Speaking at the maiden Annual National Security Summit in Abuja with the theme “COVID-19, Drug abuse, mental health: Implications to national security,” she noted with dismay that conditions related to the pandemic are known to have increased economic deprivation and feelings of social isolation which are factors that can contribute to increased drug use.
Adeyeye, who was represented by NAFDAC’s Director of Narcotics and Controlled Substances, Dr Musa Umar, said the topic was apt and in line with national and international realities.
According to her, drug abuse is a health and a social problem, stressing that tackling the menace required a balanced approach touching on aspects related to the complex relationship between lack of opportunities, drug abuse, mental health, and national security.
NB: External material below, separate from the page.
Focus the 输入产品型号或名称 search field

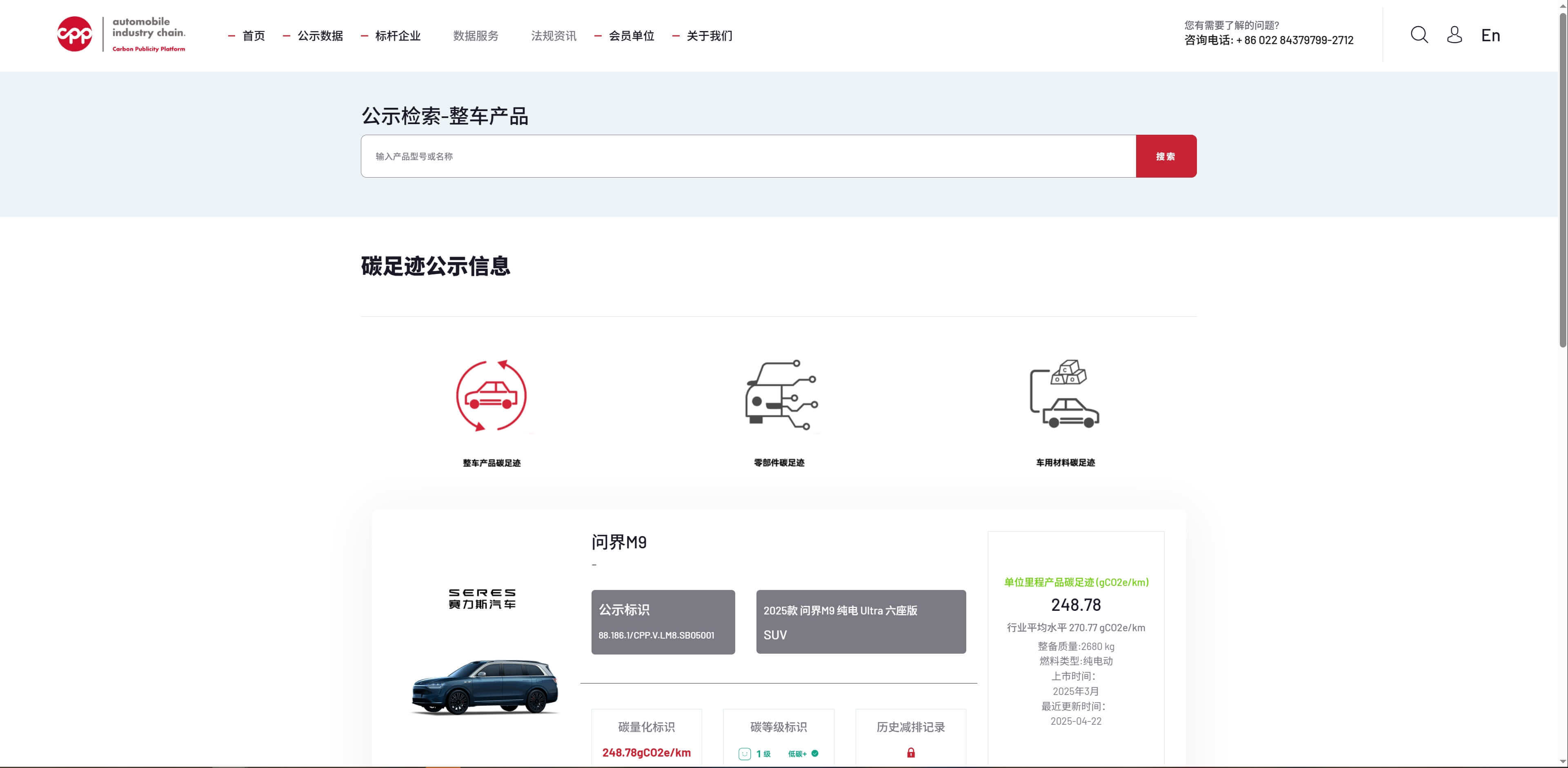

“Security has gone beyond the notion of the physical safety and survival of a state from internal or external threats to include all the interlocking realms of economic self-reliance, social cohesion, and political stability. It borders on how people would live a long and healthy life.
“Human development is about enlarging people’s choices to live a long and healthy life, to acquire knowledge and to have access to resources needed for a decent standard of living (UNDP, 1990:10). In the absence of these essential choices many other opportunities remain inaccessible on a sustainable basis,” she said.
The NAFDAC boss pointed out that human development has always followed security of lives and property, which was the reason why those who drafted our constitution made security the number one responsibility the state must discharge towards its citizens.
She added that lack of opportunities, inequality, poverty, and mental health conditions are known factors that push people into drug use, stressing that the Illicit drug economies in poor and marginalised urban neighbourhoods is often driven by poverty.
The NAFDAC DG explained that the non-medical use of prescription drugs (e.g., opioids and benzodiazepines) and the use of amphetamines or new psychoactive substances in lieu of or in combination with drugs such as cocaine or heroin blurs the distinction between users of a particular substance and presents a picture of interlinked epidemics of drug use and related health consequences.